◆ What is needed: Rewrite the stretch of lines from the one containing "Click info icon" through the end, changing "icon" to "symbol" and keeping everything else the same. Leave the pictures out of your answer.

◆ Exercise data:
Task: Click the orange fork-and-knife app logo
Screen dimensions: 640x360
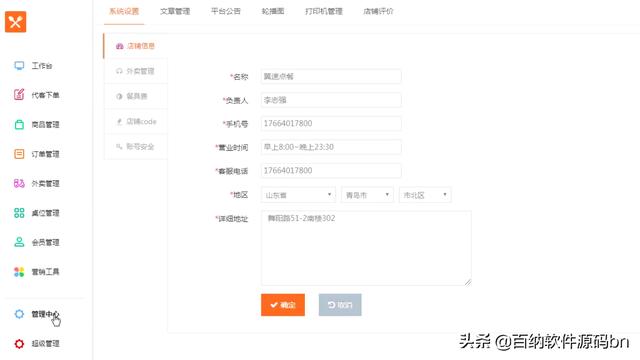Action: click(16, 22)
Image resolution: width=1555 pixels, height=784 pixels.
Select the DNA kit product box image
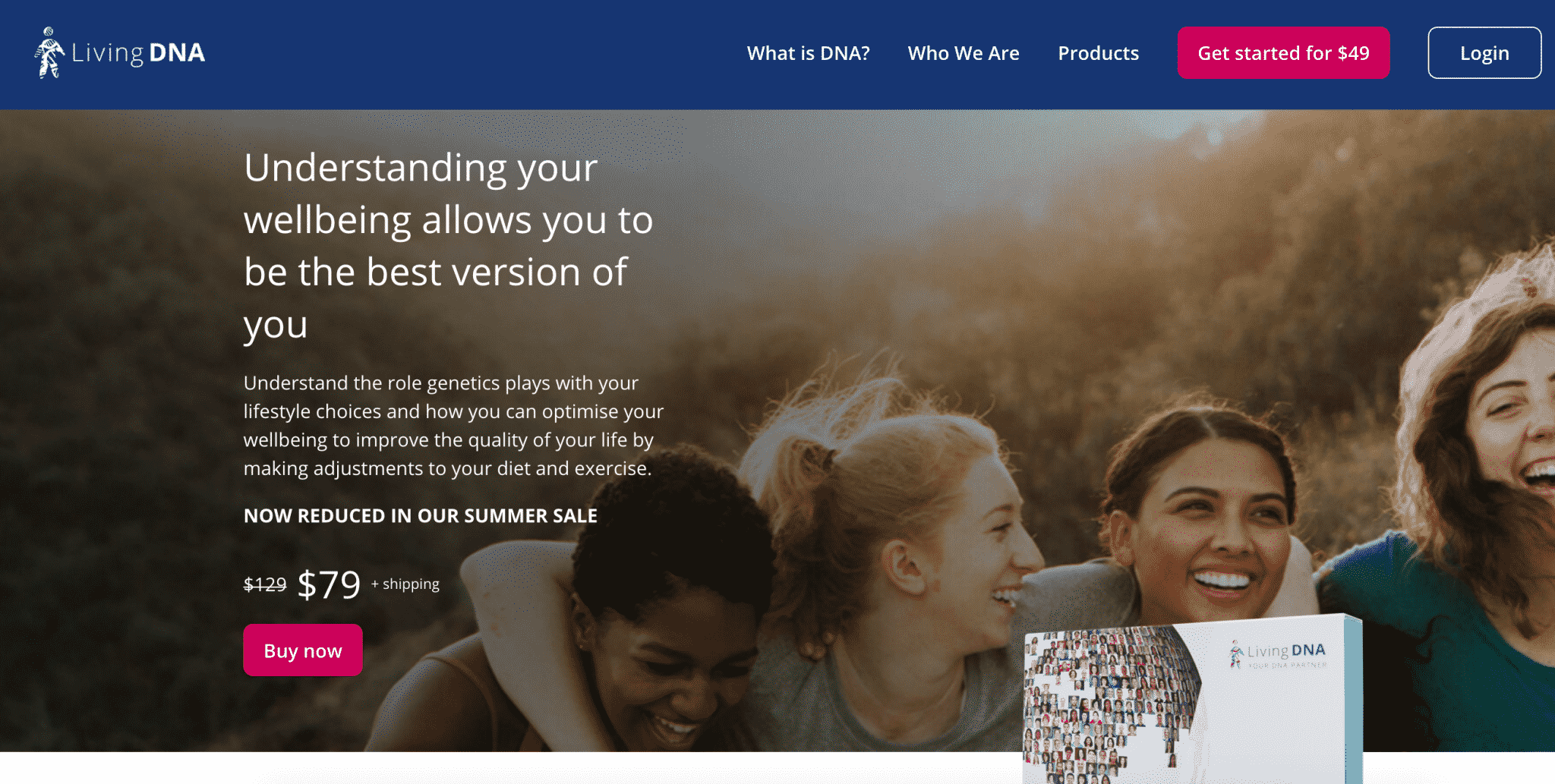[1192, 700]
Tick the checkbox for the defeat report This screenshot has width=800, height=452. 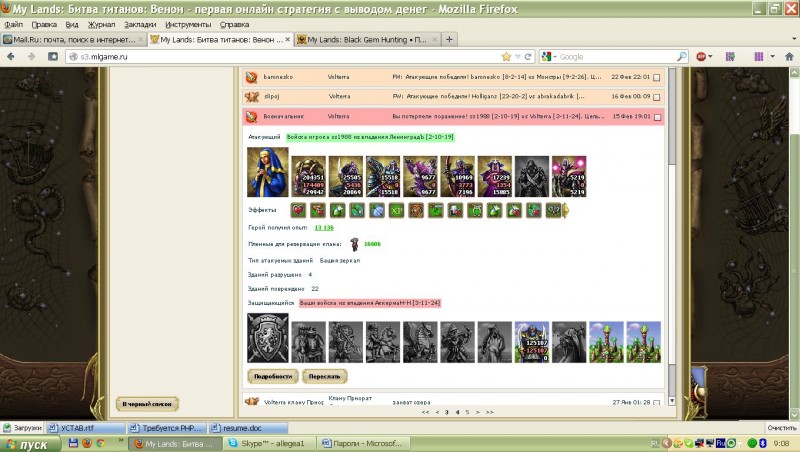click(x=656, y=117)
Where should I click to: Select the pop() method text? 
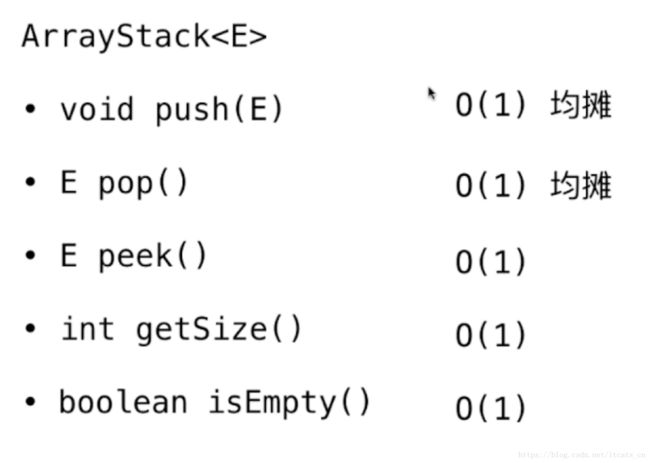[x=143, y=184]
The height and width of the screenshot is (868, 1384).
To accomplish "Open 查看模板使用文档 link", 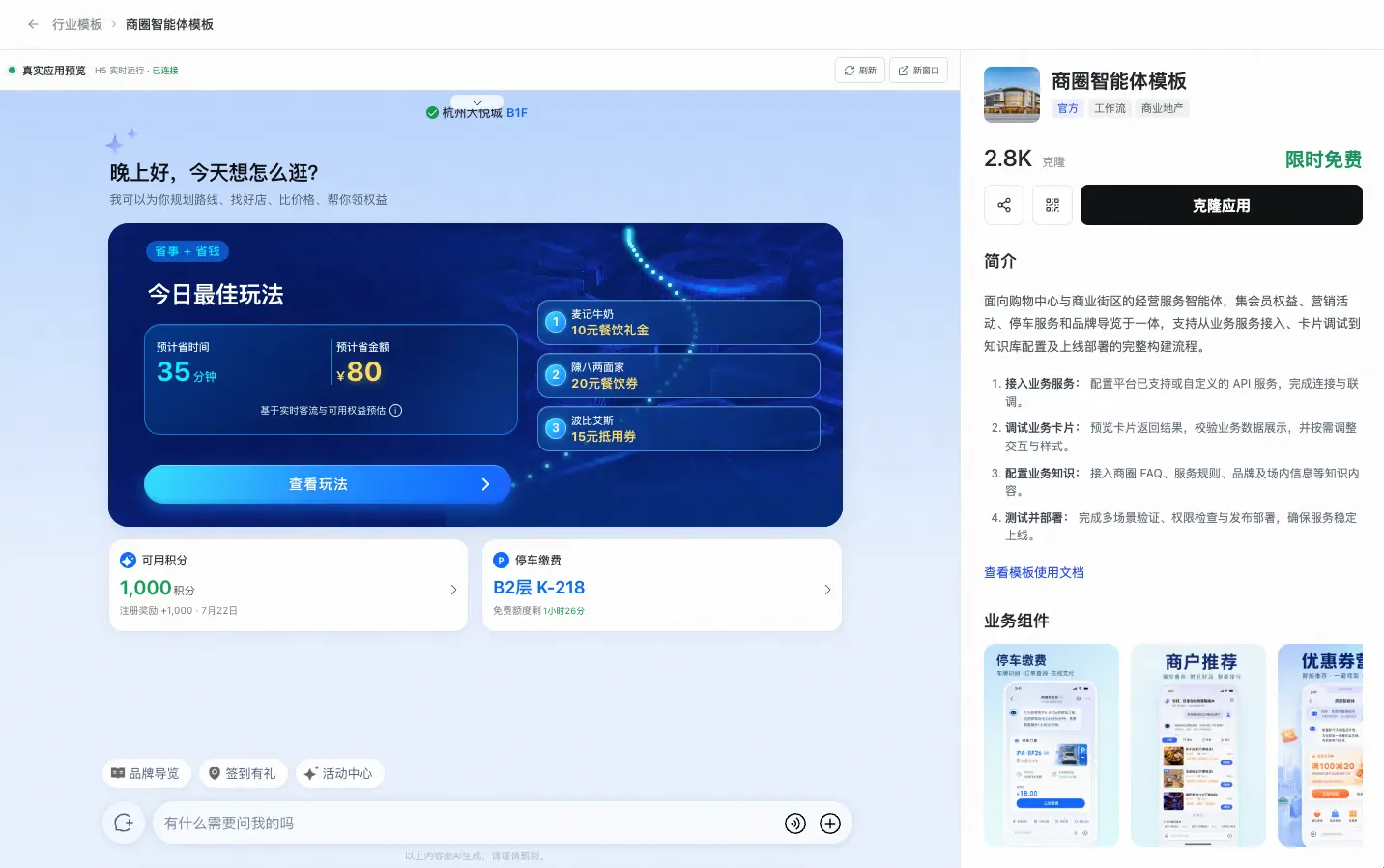I will (x=1034, y=572).

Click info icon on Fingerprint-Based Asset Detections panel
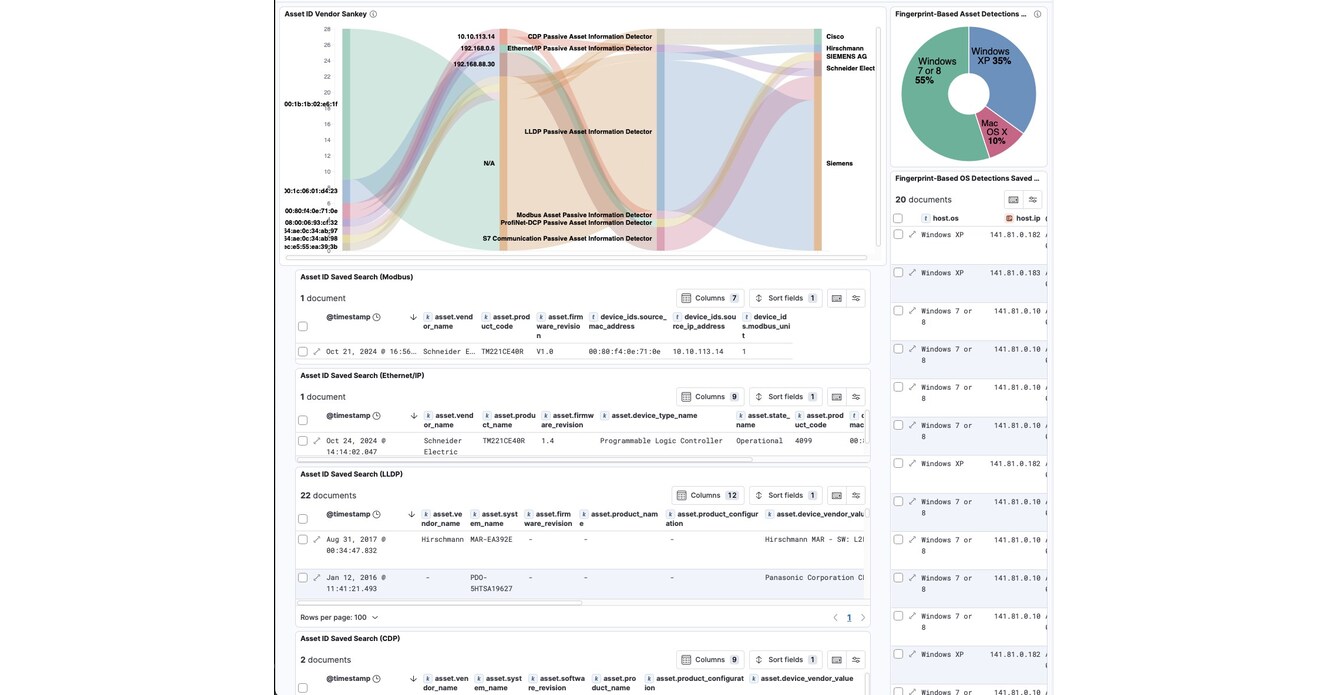coord(1037,14)
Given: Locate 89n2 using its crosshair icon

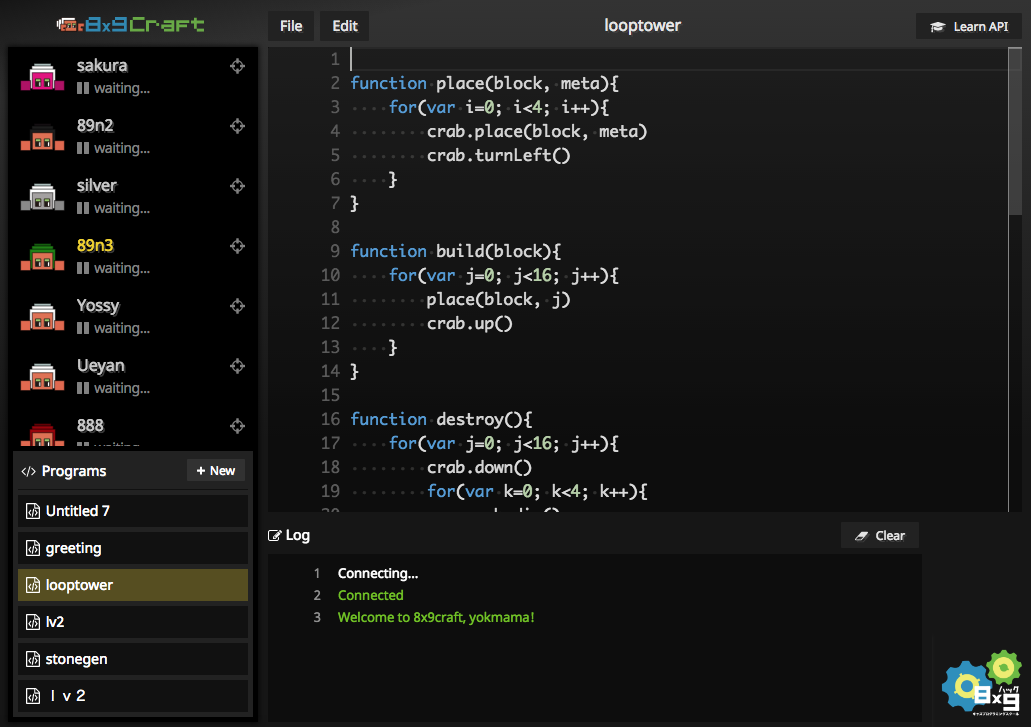Looking at the screenshot, I should (237, 126).
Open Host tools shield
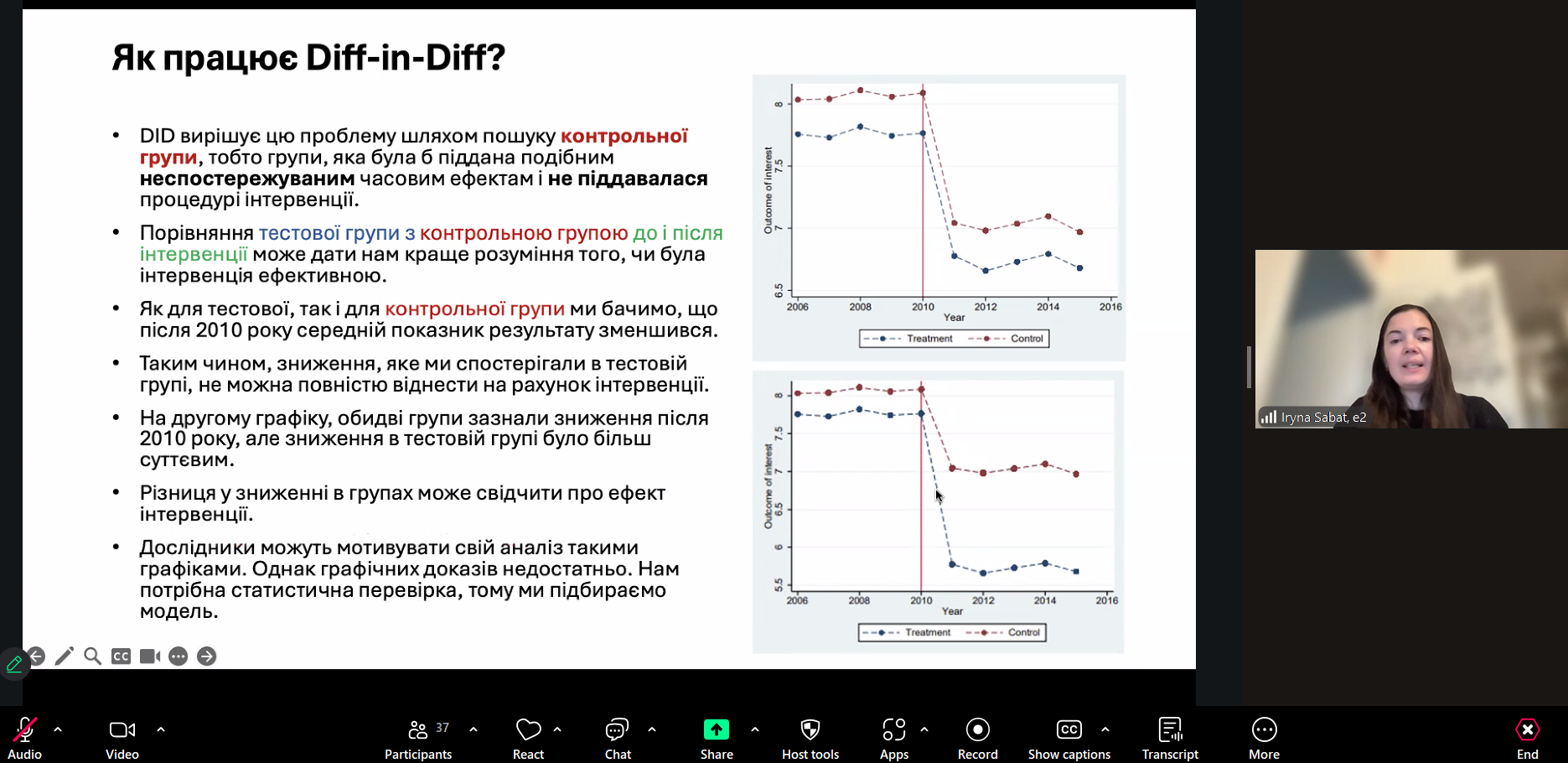Screen dimensions: 1568x763 (810, 737)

◆ Correct result:
Click info symbol on Fingerprint-Based Asset Detections panel
coord(1037,14)
Given: Locate 89n2 using its crosshair symbol

Looking at the screenshot, I should (237, 126).
Open Host tools shield
Screen dimensions: 1568x763 (810, 737)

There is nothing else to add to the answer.